Micron said this week that sales of its graphics memory increased during its third fiscal quarter (which ended on June 2), which indicates that the company can meet the growing demand for its GDDR6 and GDDR6X DRAMs. This is good news ahead of the upcoming launches of Nvidia's Ada Lovelace and AMD's RDNA 3 lineups.
"In fiscal Q3, graphics revenue grew at a strong double-digit percentage rate sequentially and year over year, driven by the strength of Micron's products and customer relationships," said Sanjay Mehrotra, chief executive of Micron. "We announced volume shipments of our new 1z 16Gb GDDR6X in fiscal Q3, which features twice the capacity and up to 15% higher performance than the previous 1y generation."
Increased sales of Micron's GDDR6/GDDR6X memory can indicate several things. First, demand for graphics DRAM from console and graphics card makers is growing since the availability of console SoCs and graphics processors is increasing. Keep in mind that in Q2, manufacturers of game consoles are only beginning to gear up for Q3 production ramps in late Q3. So the influence of game consoles on sales of GDDR6 memory should not be too high, meaning that demand is mainly coming from makers of graphics boards and gaming notebooks.
Second, graphics card sales are increasing due to better availability of GPUs.

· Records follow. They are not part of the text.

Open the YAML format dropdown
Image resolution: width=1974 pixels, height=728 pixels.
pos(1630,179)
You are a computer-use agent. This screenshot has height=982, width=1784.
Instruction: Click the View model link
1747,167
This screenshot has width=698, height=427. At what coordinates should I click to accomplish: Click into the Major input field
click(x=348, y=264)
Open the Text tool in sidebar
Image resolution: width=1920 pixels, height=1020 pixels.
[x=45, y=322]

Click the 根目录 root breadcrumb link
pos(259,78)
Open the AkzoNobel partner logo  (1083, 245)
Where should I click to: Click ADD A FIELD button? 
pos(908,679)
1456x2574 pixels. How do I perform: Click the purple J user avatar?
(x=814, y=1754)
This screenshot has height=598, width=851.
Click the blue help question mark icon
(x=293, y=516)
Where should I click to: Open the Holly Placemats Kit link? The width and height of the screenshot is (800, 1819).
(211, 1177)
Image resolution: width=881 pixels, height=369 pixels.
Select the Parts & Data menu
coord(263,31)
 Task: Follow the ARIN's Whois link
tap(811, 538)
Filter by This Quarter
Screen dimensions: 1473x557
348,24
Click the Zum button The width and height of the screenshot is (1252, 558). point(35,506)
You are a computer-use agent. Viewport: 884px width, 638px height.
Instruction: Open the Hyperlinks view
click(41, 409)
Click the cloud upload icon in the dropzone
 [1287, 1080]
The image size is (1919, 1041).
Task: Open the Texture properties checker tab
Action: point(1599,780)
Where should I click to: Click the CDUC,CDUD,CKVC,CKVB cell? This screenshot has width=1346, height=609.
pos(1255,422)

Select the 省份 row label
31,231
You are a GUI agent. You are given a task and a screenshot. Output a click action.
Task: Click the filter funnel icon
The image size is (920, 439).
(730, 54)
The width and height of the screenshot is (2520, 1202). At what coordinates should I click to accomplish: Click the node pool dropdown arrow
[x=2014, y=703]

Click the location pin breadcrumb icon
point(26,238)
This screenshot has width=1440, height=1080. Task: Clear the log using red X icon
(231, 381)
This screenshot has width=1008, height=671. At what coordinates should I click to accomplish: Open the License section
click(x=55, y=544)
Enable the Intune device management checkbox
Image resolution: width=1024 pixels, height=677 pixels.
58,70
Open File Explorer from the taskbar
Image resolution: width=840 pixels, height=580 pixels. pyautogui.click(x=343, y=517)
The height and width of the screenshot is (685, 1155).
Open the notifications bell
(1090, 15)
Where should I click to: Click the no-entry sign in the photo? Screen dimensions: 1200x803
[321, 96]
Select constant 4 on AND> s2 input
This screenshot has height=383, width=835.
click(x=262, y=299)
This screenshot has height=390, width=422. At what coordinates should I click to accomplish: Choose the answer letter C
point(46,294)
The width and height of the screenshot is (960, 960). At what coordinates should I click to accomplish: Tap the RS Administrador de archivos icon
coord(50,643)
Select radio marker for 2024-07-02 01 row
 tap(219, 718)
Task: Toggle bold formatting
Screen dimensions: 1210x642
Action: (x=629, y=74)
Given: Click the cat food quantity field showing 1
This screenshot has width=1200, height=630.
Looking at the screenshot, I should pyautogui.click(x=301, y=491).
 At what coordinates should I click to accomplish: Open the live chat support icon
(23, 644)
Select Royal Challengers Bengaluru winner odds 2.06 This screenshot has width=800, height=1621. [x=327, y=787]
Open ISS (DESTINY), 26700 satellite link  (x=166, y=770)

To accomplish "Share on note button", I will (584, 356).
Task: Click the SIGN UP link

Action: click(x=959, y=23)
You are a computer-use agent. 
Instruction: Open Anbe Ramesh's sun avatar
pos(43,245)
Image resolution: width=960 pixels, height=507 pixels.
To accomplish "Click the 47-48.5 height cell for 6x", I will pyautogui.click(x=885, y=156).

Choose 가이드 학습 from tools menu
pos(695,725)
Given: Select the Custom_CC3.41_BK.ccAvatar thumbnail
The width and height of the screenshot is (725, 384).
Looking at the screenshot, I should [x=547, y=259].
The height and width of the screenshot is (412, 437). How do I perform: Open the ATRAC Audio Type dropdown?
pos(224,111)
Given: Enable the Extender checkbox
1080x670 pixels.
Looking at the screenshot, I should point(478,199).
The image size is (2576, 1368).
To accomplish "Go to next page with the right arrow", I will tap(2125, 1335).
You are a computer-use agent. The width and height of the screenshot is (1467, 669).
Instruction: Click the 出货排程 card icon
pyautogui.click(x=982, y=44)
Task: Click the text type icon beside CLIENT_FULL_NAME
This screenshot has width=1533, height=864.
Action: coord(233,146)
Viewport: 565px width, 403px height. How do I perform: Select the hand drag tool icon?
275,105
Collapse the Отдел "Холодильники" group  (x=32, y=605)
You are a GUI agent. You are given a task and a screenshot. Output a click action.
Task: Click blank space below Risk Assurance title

Based on data from Jon Peddie Research, shipments of discrete graphics cards for desktops totaled 13.4 million units in Q1 2022, up from 11.77 million in Q1 2021. This clearly shows that companies like Asus, Gigabyte, and MSI can produce more boards than a year ago.
Third, increased production of GDDR6 and GDDR6X memory by Micron comes just in time as AMD is gearing up to introduce its Radeon RX 7000-series graphics cards based on the RDNA 3 architecture. In addition, Nvidia is preparing to launch its GeForce RTX 40-series boards powered by its Ada Lovelace architecture. With a better supply of graphics memory, we can at least hope that GDDR6/GDDR6X will not be a reason for the possible scarce availability of next-generation graphics cards.
However, increased availability of graphics DRAM is not the only good news that Micron shared. The manufacturer also indicated that supplies of power management ICs (PMICs) and voltage regulating modules (VRMs) for DDR5 memory sticks were improving.
"Increased availability of non-memory bill of materials will also improve our ability to ship DDR5-based modules," said Mehrotra.
Last year Micron said that the short supply of PMICs and VRMs for DDR5 memory modules was one of the major reasons for slow shipments of the new generation DRAMs and high prices of actual DIMMs. Indeed, prices of DDR5 memory modules are dropping, just ahead of AMD's launch of its Ryzen 7000-series 'Raphael' processors.